[[ DATASET EXCERPTS open ]]

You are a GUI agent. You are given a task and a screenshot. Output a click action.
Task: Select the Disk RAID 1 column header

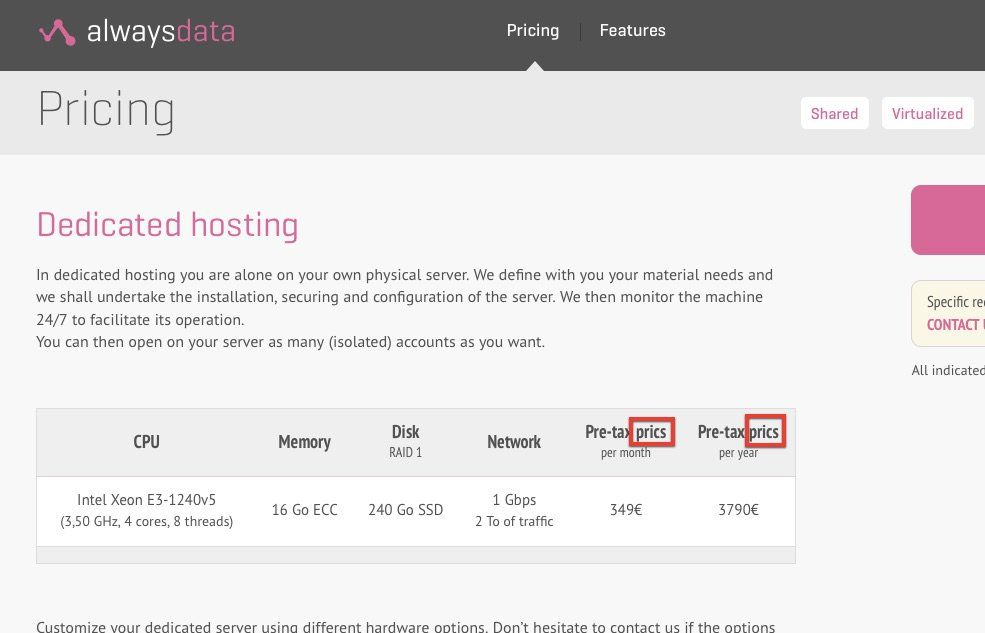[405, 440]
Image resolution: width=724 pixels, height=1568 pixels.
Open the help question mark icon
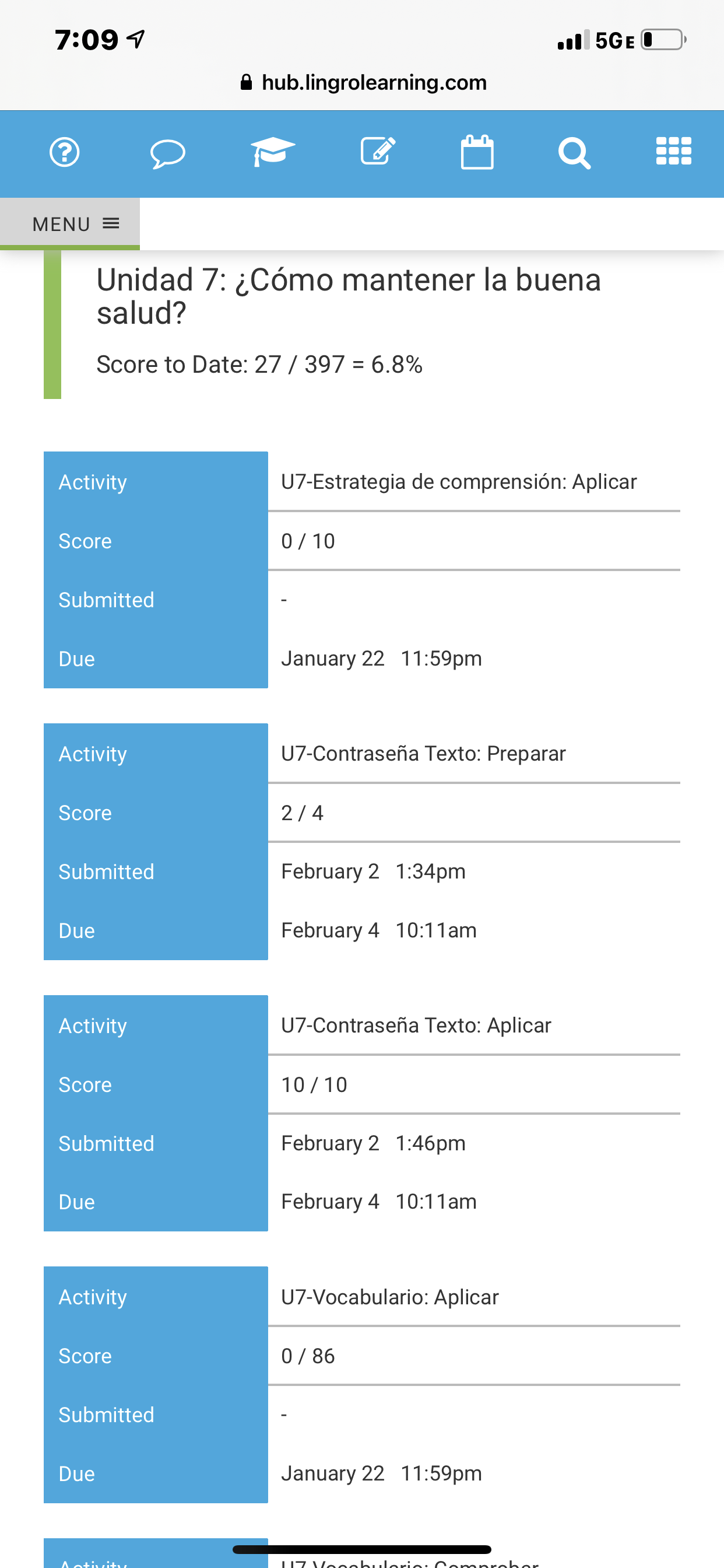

[[ DATASET EXCERPTS closed ]]

## THE TASK
Copy the entries exactly. No pictures.

## ANSWER AREA
You are a GUI agent. You are given a task and a screenshot. Output a click action.
Task: Select the Disk RAID 1 column header

[405, 440]
Image resolution: width=724 pixels, height=1568 pixels.
Open the help question mark icon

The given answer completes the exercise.